The album, as well as D’Amato’s live performances, have garnered praise from NPR, Spin, Magnet, Entertainment Weekly and American Songwriter magazines. It was produced by Sam Kassirer (Josh Ritter’s band) and features members of Bon Iver and Megafaun.

Like Ritter, he’s a literary songwriter who doesn’t only rely on words to keep listeners interested.

“I didn’t want to do just a singer-songwriter record. I didn’t want to do a (straight) Americana/folk record,” says D’Amato, who plugged in except when Kassirer suggested otherwise.

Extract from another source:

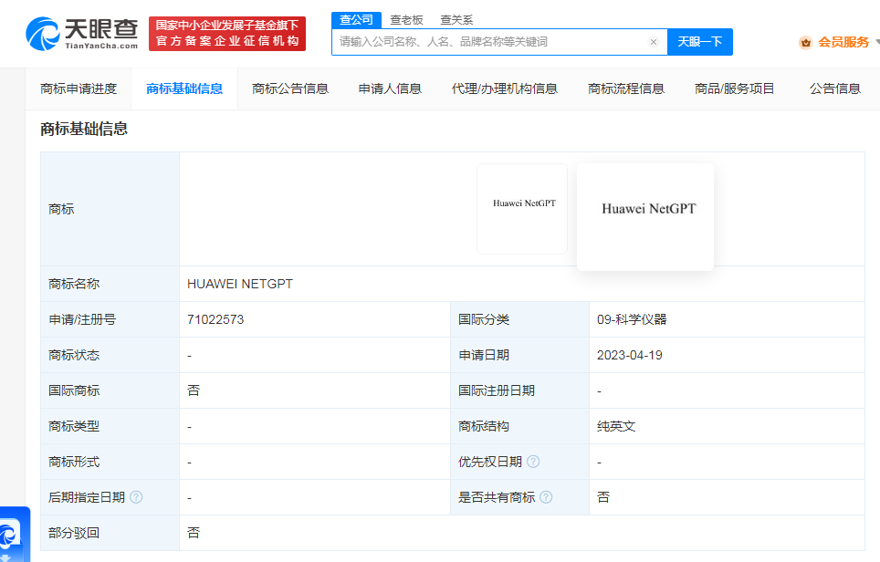The height and width of the screenshot is (562, 880).
Task: Clear the search box using the × icon
Action: pos(654,42)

D’Amato does a good job of presenting a whole package. Take the video for the catchy single “Was a Time,” which features a wedding that turns into an all-out brawl – bride, guests and all. The Cooper Brothers-directed clip and the track reflect D’Amato’s knack for pairing darker subject matter with brighter music.

Focusing on music full-time now, D’Amato tries to be the kind of artist he enjoyed working with: one who’s willing to work the release.

“Now that I’m in their position, I can see how it’s tempting to blow something off and sleep in,” he says. “I try to be involved 100 percent. I still have that publicist blood in my veins.”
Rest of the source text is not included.